Security researchers have disclosed a vulnerability that affects all modern browsers. What makes it particularly worrisome is that it has been known for 18 years; that goes back to a time before Google even thought of creating Chrome.
The details:
- The researchers call the issue 0.0.0.0 Day.
- It allows malicious websites to interact with services that run on the local network.
- This could lead to unauthorized access or remote code execution attacks on local services from outside the local network.
In other words: the security issue allows the circumvention of security protections by malicious websites. Chromium’s Private Network protection does not protect against this, neither does Firefox. Apple’s Safari browser was also vulnerable, but the company has released a patch that blocks access to 0.0.0.0.

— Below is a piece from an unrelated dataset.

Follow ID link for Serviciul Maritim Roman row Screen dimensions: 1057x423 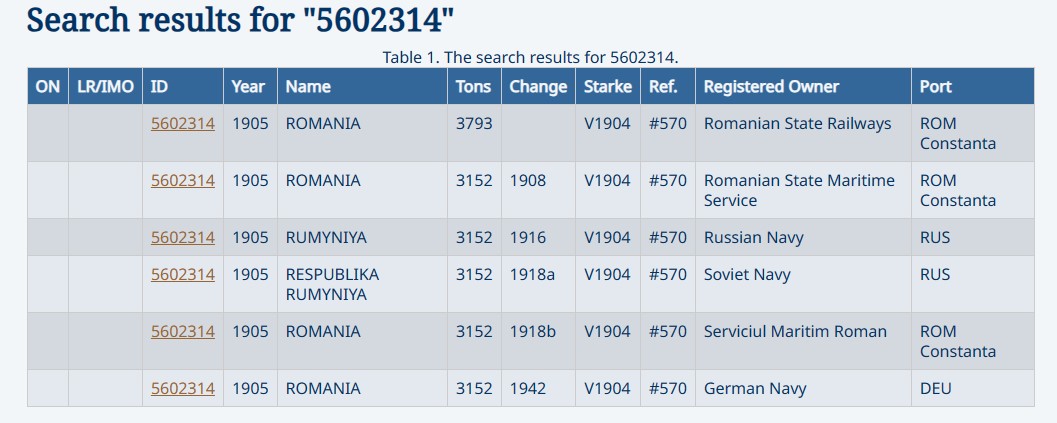pos(182,332)
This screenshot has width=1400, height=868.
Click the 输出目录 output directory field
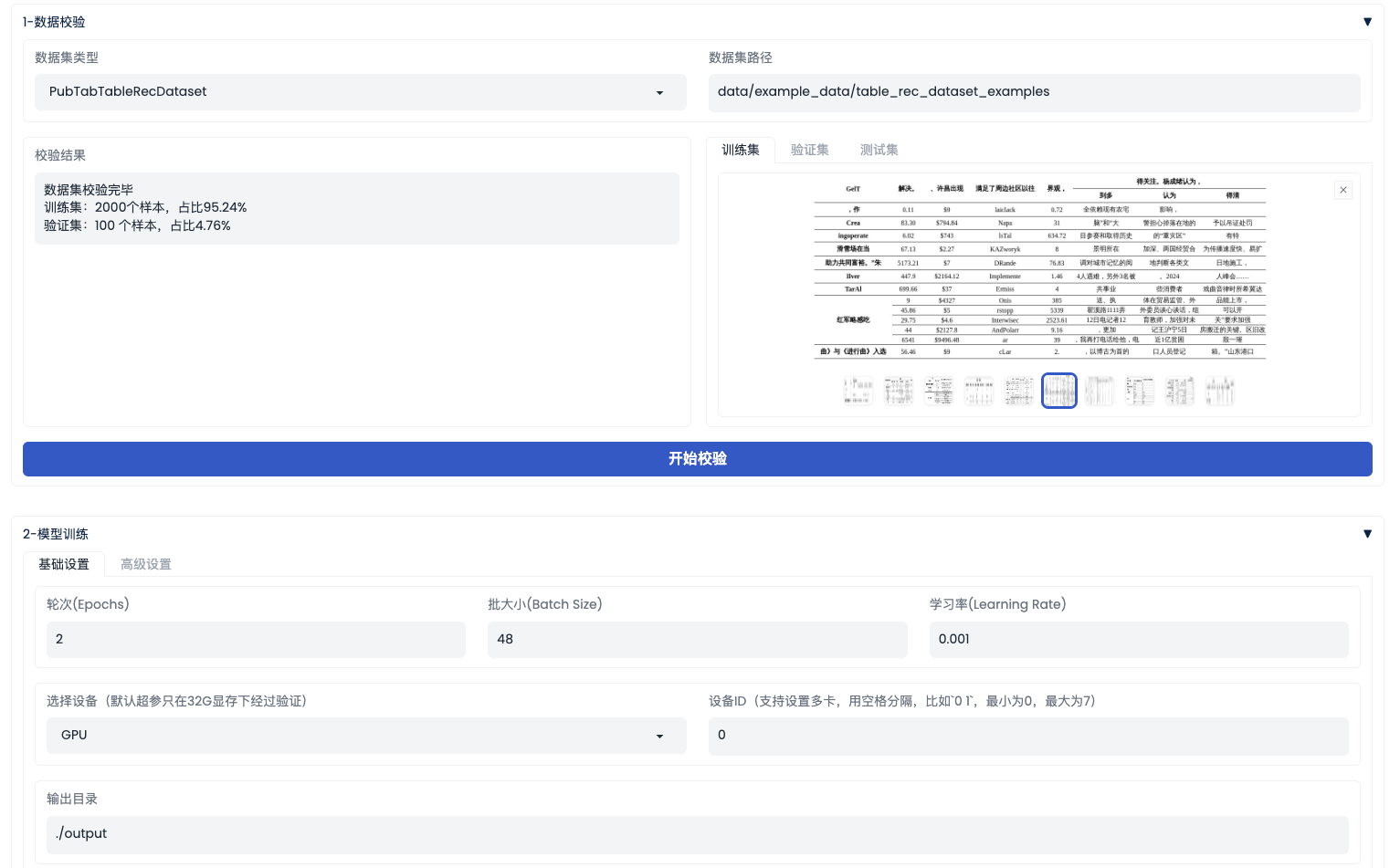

The blog post provides a technical description of the vulnerability. It also explains why it took this long to react on it.
The researchers found a Mozilla bug listing that dates back 18 years. It shows that the developers were not sure whether the reported bug was a security issue, a bug, or no flaw at all.
How Google, Mozilla, and Apple plan to react
Researchers at Oligo disclosed the vulnerability to security teams of major browsers in April 2024.
- Google: plans to block access starting in Chrome 128 and finalize the rollout by Chrome 133. Other Chromium-based browsers will get this as well.
- Apple: has implemented a change that blocks destination host IP addresses, if the IP is all zeroes.
- Mozilla: fix is in progress. Firefox is special, as it never restricted Private Network Access in first place. Will implement Private Network Access, but no ETA on this one.
The fixes are important, but so is standardization of the issue. HTTP requests to 0.0.0.0 should be added to security standards according to the security researchers.
Closing Words
The security researchers note that use of 0.0.0.0 on the Web is on the rise. They use counters provided by Chromium for this. According to those, it is used by 0.015% of all websites. While that may not sound like much, it equates to roughly 100,000 public websites that may communicate with 0.0.0.0.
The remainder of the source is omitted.